The law prohibits abortions after about six weeks of pregnancy, a point at which many women and girls don't even know they're pregnant. It allows no exception for a woman who has been gang-raped or a girl who has been molested by a relative. It would punish not only doctors and nurses who perform abortions but anyone who furnishes the slightest assistance to someone who gets one.
The scheme is fiendishly clever, delegating enforcement to private citizens. They are empowered to sue providers and anyone who "aids and abets" an abortion -- and collect a minimum of $10,000, plus lawyers' fees, for each abortion performed. It is designed to turn Texas into a nest of profit-seeking narcs.
This setup was meant to avert a constitutional challenge, and so far, it's working. Because state officials have no role in enforcing the law, the Supreme Court ruled Wednesday, it has no authority to block it.
Part of the sinister genius of the law is that it doesn't ever have to be used to succeed in extinguishing the right to abortion. Clinics and medical personnel will be at risk of onerous judgments if they terminate pregnancies after the cutoff point. If they win their cases, they would still have to pay their own attorneys -- and if they lose, they would have to pay the lawyers who sued them.
By merely cooperating with women who choose to exercise a constitutional right, providers would invite severe financial penalties. The law may eliminate the vast majority of abortions even if no one ever files a lawsuit or collects a reward. It promises to render the constitutional right null and void.
You may assume the effects will be confined to the Lone Star State. Women with money may figure they can always drive to New Mexico or fly to Chicago to terminate a pregnancy. But as Harvard Law professor Laurence Tribe told me, the law has an unlimited reach.

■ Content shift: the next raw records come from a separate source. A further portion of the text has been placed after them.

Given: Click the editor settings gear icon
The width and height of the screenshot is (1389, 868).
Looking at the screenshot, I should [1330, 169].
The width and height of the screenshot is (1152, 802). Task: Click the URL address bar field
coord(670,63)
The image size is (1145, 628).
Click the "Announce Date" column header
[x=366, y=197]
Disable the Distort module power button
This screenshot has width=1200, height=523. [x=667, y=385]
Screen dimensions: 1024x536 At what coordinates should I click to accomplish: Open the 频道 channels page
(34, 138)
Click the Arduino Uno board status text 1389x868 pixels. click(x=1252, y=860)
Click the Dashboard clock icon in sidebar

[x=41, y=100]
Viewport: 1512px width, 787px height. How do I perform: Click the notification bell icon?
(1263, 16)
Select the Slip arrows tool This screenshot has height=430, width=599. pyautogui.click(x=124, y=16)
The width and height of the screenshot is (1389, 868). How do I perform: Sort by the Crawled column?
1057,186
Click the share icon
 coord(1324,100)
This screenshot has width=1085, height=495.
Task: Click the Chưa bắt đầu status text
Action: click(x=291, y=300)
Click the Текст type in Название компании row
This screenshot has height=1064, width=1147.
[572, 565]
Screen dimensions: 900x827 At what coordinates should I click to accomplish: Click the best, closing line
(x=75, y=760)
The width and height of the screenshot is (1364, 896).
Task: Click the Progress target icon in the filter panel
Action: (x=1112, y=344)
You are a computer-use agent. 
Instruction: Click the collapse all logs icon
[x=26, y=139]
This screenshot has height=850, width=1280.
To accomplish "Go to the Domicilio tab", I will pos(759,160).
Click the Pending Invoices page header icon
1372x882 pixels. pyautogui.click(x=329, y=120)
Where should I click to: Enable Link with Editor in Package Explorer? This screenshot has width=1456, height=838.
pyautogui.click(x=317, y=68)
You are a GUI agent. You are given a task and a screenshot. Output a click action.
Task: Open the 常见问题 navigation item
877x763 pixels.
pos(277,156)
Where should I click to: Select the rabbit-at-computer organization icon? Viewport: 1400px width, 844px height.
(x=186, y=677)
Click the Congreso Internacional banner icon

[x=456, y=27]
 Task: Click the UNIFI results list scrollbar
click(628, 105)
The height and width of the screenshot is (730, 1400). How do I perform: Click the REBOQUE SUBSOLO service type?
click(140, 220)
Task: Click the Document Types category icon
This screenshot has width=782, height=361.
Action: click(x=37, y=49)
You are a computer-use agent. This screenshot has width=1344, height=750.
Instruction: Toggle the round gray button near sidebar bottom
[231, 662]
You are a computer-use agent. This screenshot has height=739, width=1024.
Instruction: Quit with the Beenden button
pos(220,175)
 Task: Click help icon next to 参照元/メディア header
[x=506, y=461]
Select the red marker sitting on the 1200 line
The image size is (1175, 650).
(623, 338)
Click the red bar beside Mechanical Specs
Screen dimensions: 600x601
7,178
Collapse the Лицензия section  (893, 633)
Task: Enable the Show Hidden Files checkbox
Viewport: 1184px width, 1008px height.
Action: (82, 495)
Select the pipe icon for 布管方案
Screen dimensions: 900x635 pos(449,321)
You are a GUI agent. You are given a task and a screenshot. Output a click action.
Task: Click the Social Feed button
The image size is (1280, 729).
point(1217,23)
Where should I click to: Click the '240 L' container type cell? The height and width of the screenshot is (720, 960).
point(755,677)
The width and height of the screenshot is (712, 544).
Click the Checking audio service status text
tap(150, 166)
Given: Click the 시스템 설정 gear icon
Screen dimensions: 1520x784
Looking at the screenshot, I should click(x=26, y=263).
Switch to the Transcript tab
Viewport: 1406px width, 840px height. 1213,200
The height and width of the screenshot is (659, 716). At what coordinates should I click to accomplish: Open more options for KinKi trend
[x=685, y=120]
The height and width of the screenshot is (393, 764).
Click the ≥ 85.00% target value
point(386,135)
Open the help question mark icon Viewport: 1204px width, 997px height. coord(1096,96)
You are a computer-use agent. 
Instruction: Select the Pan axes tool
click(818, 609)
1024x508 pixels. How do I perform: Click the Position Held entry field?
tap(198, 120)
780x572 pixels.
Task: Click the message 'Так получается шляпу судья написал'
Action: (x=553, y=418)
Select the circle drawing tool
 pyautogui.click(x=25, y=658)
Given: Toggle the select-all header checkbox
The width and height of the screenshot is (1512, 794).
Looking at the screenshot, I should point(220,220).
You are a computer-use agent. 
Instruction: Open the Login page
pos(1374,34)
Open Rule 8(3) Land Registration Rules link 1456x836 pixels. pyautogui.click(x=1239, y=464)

If a Texas woman gets an abortion anywhere, any person -- not just any Texan -- would probably be able to file a lawsuit and collect rewards from the clinic and anyone who gave her any help. Texas lawmakers have locked every exit. And it's safe to bet that other states will do the same.
The point is not to put purportedly sensible limits on the reproductive freedom of women. John Seago, the legislative director of Texas Right to Life, said his goal is "to live in an abortion-free state." He doesn't want fewer abortions; he wants no abortions. He wants his state -- not to mention all of America -- to be a place where any pregnant woman or girl has only one option: enduring a nine-month physical ordeal before giving birth.
But the "pro-life" movement's efforts to punish those involved in abortion contains a curious omission. Anyone working for a clinic that performs a prohibited abortion may be sued. Anyone helping someone obtain an abortion may be sued.
Who may not be sued? The woman herself. Seago cheerfully admits that he would like to see abortion doctors sent to prison. But "women need to be treated differently than abortionists," he told The Atlantic. "Even with civil liability, we say that women cannot be the defendants. That's not the goal." It's a stunning display of hypocrisy that makes nonsense of the claim that abortion is murder.
For half a century, most American women and girls have been able to take for granted that they would have the option of ending a pregnancy if they felt the need. But millions now face the reality of being forced into childbearing. In Texas, reproductive freedom is a contradiction in terms.